Greed review – Steve Coogan gleams in knockabout satire of the mega-rich

Michael Winterbottom’s entertaining mockumentary about a high-street fashion tycoon presents a hideous carnival of obscene wealth, vanity and moral squalor

That exhilaratingly prolific film-maker Michael Winterbottom – working with co-writer Sean Gray from The Thick of It – has served up a breezy, funny, unsubtle scattershot satire-melodrama all about the moral squalor of the super-rich. They are epitomised by a fictional high-street fashion mogul called Sir Richard “Greedy” McCreadie as he prepares for a monumentally tasteless, Fyre festival-ish, Roman-themed 60th birthday party on the plutocrats’ island of Mykonos. (Rome in Greece?
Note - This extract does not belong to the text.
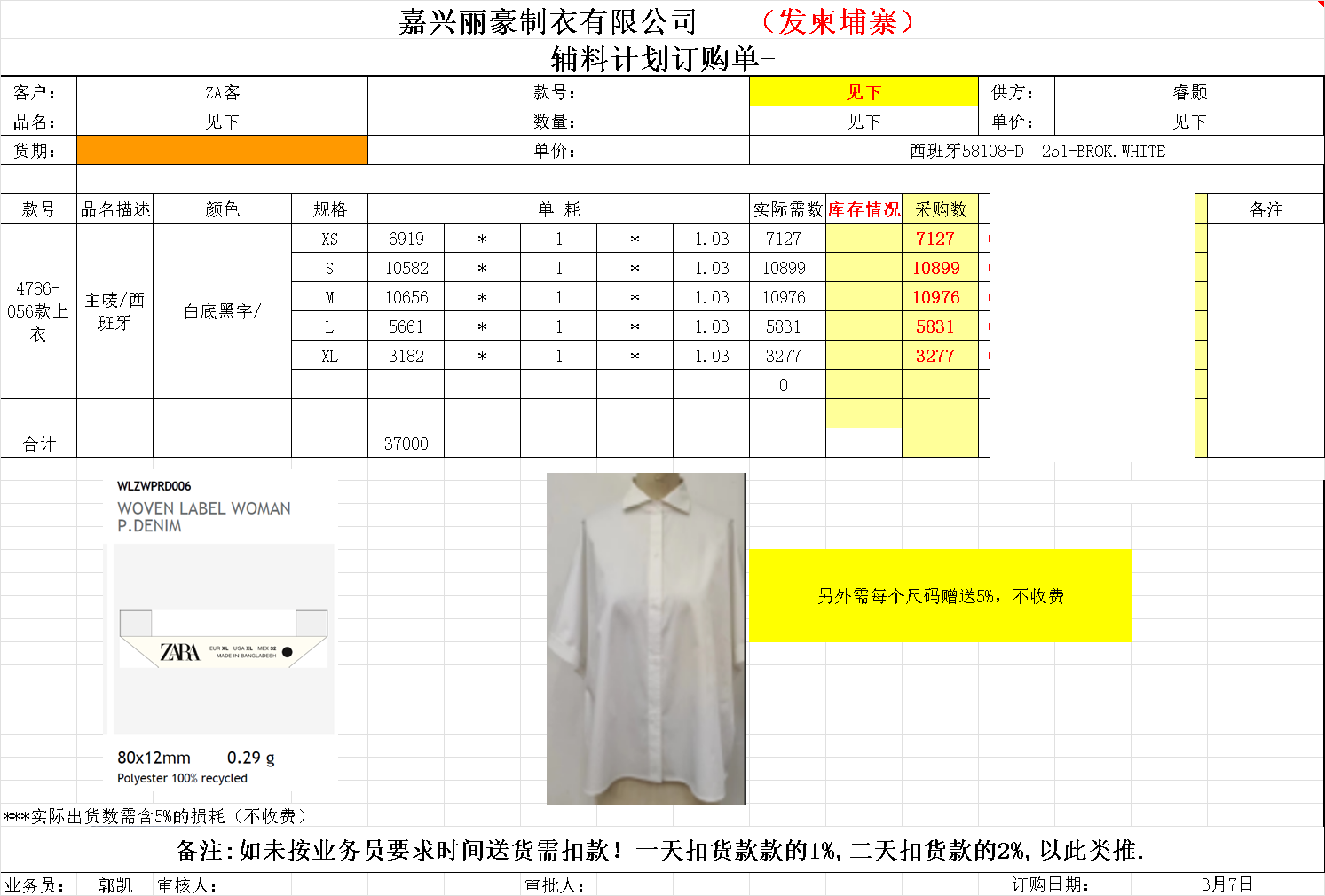Select the XS quantity cell 6919
The height and width of the screenshot is (896, 1325).
406,239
Why not?)

McCreadie has just suffered a nightmare of bad publicity following a catastrophically bad-tempered performance in front of a parliamentary select committee, and all the celebs are starting to pull out of his bash. One star who will be there is Clarence, a real, live lion for a re-creation of the Coloseum scene from the movie Gladiator. There’s no need to wonder if that might go horribly, black-comically and symbolically wrong.
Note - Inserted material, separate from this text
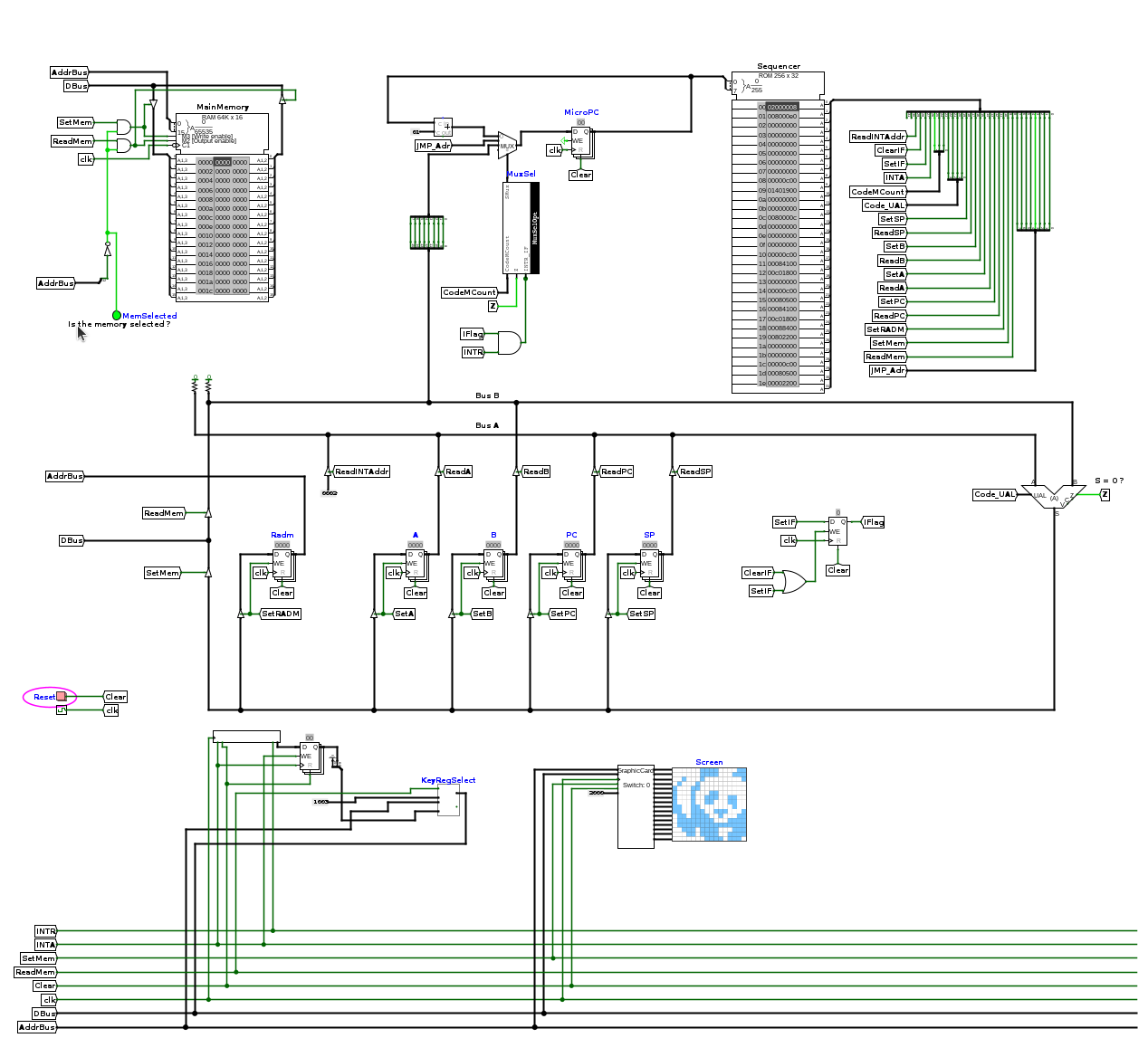The width and height of the screenshot is (1148, 1057).
Task: Select the GraphicCard component
Action: (636, 807)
This is, of course, all a caricature of the Topshop supremo Philip Green. McCreadie is played by Steve Coogan with a tan, an open-necked shirt, alpha-male silver-grey hair and emulsion-white teeth. It is a nice enough performance from Coogan, but this excellent actor is not especially challenged by the shallow, if entertaining, role as it is written, and his technical skill in performance is perhaps best shown most in a tiny moment when he impersonates Bert Lahr as the Cowardly Lion from The Wizard of Oz.